Unfortunately, disconnected systems contribute to gaps in communication, which can lead to gaps in care. Beyond potential risk for the patient, it can cause organizations to lose out on shared savings and bundled payments, too. 

Holyoke Medical Center set goals for its effort to revamp care management: 1) provide superior transitional care management services, 2) improve clinical outcomes, 3) sustain reduced readmission rates and 4) improve utilization of appropriate services.

Its new structure includes an inpatient Case Management department, outpatient Community Navigation department and a Patient Call Center to engage patients post-discharge. Once all teams reported into the same leadership, Holyoke deployed a platform to encompass discharge planning, utilization management and evidence-based care plans.

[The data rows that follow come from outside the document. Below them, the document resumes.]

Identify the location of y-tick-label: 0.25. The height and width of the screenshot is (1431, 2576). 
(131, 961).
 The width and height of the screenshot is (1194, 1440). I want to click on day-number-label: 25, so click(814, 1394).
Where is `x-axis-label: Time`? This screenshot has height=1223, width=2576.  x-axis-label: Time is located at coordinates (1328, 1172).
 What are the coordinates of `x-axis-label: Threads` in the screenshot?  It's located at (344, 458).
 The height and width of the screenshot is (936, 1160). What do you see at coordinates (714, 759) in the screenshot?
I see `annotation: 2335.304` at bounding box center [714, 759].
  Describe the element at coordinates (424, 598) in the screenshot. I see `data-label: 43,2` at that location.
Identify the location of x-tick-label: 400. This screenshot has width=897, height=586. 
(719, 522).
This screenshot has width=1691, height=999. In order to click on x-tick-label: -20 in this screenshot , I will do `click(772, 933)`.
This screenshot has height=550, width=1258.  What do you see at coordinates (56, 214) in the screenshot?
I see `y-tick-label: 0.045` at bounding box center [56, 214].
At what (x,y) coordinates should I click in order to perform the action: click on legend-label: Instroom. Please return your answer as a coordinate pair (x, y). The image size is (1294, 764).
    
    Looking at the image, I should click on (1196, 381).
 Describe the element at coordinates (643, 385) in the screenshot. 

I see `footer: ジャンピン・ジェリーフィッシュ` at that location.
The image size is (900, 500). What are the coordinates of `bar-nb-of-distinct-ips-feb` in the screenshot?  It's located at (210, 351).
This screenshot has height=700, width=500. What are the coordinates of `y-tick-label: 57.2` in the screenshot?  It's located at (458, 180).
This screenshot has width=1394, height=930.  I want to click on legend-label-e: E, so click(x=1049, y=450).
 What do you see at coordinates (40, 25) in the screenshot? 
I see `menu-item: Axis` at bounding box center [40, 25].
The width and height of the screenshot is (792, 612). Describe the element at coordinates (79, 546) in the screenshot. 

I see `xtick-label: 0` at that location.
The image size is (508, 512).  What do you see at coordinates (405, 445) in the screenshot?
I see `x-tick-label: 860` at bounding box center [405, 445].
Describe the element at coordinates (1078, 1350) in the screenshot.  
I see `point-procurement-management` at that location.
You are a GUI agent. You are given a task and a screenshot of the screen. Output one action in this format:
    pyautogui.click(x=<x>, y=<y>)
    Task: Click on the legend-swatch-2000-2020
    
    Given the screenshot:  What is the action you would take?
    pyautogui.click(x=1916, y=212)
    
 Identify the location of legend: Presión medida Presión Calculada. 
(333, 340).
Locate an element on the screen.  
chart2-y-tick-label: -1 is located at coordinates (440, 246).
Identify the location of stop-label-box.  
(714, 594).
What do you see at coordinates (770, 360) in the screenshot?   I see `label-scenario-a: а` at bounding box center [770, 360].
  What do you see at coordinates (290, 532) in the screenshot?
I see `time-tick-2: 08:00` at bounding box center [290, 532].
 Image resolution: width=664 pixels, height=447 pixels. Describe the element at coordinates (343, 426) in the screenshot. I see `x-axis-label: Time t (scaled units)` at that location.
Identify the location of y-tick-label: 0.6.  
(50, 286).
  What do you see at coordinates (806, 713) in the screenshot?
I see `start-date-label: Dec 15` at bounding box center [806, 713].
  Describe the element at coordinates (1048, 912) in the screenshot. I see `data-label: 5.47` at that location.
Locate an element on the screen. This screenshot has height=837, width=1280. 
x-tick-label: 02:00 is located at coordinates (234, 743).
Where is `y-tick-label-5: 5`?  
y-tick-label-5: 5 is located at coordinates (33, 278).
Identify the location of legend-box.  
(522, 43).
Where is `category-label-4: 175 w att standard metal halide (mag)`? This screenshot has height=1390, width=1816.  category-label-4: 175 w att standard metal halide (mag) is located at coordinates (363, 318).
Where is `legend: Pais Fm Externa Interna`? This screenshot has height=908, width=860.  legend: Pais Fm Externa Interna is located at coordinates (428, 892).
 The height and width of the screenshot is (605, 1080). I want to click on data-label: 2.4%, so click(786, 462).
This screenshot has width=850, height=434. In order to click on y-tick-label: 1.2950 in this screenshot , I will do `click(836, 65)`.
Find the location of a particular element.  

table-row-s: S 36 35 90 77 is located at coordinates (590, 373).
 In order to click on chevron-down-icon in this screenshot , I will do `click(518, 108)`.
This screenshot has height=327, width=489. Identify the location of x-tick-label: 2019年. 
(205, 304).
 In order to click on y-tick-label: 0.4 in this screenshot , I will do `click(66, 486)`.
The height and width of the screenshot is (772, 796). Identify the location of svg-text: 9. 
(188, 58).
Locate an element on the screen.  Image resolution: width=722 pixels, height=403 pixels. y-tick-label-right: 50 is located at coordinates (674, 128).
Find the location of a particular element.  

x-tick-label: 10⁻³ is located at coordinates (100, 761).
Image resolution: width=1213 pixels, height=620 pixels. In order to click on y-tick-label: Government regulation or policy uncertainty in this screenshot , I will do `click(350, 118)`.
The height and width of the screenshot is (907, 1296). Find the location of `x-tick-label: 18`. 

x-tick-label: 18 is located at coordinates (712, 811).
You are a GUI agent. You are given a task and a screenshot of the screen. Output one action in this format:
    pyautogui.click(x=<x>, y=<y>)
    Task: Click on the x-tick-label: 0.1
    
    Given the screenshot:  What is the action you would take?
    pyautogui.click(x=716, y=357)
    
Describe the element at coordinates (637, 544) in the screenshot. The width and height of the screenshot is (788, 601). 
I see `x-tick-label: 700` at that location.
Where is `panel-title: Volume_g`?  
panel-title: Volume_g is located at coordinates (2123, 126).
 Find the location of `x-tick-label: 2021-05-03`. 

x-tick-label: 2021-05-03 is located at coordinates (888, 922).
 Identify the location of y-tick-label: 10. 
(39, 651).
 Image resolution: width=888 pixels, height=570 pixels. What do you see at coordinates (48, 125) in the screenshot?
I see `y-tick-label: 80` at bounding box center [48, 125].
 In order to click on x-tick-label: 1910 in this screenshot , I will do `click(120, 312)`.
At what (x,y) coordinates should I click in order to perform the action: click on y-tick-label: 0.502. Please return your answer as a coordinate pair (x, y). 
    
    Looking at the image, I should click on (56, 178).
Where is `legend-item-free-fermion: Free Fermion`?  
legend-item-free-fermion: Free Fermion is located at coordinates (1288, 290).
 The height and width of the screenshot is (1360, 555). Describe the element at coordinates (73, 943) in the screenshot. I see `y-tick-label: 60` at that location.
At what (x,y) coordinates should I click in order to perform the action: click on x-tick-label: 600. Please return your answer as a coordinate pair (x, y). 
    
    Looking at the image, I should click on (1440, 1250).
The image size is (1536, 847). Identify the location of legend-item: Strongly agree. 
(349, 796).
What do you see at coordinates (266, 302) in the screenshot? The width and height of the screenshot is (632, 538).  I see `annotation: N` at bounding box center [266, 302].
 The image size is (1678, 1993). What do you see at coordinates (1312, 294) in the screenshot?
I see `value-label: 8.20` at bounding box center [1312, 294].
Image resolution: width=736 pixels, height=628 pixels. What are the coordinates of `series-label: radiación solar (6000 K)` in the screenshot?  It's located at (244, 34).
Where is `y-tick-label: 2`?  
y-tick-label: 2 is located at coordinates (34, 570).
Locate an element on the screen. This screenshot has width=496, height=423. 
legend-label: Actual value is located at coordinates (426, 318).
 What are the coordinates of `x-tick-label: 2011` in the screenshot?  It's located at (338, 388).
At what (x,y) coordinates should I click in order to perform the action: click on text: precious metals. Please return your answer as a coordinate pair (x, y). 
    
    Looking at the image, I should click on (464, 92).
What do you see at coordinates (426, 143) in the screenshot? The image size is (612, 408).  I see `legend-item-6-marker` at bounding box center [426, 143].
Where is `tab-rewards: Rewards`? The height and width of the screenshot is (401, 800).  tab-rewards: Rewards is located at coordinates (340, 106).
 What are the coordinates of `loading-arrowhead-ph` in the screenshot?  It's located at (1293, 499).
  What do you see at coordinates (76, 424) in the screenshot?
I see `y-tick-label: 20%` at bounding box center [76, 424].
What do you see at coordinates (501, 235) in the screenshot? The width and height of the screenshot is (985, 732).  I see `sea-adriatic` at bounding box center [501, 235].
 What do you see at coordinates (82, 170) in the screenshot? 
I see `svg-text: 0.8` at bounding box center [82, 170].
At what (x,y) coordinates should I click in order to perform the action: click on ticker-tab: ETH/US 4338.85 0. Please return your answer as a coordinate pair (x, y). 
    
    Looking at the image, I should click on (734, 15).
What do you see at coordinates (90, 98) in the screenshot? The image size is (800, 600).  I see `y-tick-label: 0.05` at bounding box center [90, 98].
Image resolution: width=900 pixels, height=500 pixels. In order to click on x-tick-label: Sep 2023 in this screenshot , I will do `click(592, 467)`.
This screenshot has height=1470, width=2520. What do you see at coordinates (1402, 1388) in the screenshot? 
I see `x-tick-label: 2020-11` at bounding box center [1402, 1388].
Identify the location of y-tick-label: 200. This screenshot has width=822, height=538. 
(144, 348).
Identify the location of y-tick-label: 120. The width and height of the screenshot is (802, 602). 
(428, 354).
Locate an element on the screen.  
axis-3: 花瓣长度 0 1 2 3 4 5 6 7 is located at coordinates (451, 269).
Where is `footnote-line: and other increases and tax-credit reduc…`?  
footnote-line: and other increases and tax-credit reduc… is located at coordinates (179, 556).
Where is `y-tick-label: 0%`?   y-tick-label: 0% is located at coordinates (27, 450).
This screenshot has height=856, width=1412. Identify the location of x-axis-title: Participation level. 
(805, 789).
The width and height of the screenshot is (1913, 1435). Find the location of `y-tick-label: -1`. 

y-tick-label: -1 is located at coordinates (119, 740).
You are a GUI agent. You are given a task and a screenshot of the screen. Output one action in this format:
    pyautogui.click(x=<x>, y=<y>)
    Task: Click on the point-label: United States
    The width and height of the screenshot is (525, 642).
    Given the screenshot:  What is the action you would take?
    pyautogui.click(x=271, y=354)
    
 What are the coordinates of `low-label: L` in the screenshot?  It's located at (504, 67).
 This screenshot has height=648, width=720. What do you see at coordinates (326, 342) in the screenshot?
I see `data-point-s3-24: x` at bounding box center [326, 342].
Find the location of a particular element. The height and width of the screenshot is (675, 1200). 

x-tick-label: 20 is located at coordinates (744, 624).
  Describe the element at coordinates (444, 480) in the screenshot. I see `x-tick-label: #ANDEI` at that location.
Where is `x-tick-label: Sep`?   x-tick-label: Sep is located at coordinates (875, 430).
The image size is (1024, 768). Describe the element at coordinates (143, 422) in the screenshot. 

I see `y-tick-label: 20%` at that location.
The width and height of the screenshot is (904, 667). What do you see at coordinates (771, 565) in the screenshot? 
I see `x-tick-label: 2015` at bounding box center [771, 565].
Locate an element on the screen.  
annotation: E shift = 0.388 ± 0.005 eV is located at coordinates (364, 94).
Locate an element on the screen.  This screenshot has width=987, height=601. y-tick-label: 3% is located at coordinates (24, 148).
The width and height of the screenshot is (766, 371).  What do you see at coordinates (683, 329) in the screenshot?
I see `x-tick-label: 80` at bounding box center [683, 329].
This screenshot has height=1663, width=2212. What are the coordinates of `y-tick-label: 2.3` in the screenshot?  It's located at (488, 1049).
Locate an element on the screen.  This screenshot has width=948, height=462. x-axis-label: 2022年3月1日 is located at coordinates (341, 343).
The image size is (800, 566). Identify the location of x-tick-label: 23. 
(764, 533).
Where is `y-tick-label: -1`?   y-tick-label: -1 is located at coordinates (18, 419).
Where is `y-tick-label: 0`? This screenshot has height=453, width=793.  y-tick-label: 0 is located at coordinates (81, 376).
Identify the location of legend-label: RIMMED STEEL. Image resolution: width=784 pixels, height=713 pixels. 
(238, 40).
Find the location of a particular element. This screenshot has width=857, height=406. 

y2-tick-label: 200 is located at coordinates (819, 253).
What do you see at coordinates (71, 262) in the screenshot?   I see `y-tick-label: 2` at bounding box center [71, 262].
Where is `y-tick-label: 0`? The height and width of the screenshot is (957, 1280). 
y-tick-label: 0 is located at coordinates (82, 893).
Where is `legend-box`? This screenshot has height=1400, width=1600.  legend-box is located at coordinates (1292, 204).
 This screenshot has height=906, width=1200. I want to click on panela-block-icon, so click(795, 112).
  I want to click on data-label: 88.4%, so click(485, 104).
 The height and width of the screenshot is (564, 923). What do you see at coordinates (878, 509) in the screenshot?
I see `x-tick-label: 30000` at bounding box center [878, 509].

Holyoke Medical Center operationalized a significant amount of technology in just six months.With a more unified structure – and technology that supports this approach – it provides smoother transitions for patients and closes gaps for better patient care.

As a result, Holyoke achieved its goals. For example, superior transitional care management services boosted its Press Ganey care transition score from 54.4% to 60.4% and reduced its readmission rate from .9 to .8 in just six months.

Vision for the future: Open, interoperable and connected

Until patients can go anywhere, anytime and know the provider is up to date, our job is not done. Technology must have two key attributes to achieve this; it must be open and interoperable. The result of the open-plus-interoperable equation is a connected community.

An open platform enables a world of possibilities and potential for healthcare. Core systems that are open help providers to extend and scale functionality – so they can meet the specific needs of their community. They can easily integrate proprietary software or plug in new applications from the industry’s most creative innovators.

When we add true vendor-agnostic interoperability, we enable providers to exchange data with any system – accessible in the provider’s home system. Of course, it’s important to also limit the “firehose” effect by organizing the information and making it actionable for clinicians.

Until we reach the post-silo era, clinicians lack the full picture for optimal decision-making and patients will suffer from this lack of access. But innovators, such as Holyoke Medical Center, show us that an integrated, unified approach to care management is possible – that open and interoperable systems lead us beyond data silos to a truly connected community of health.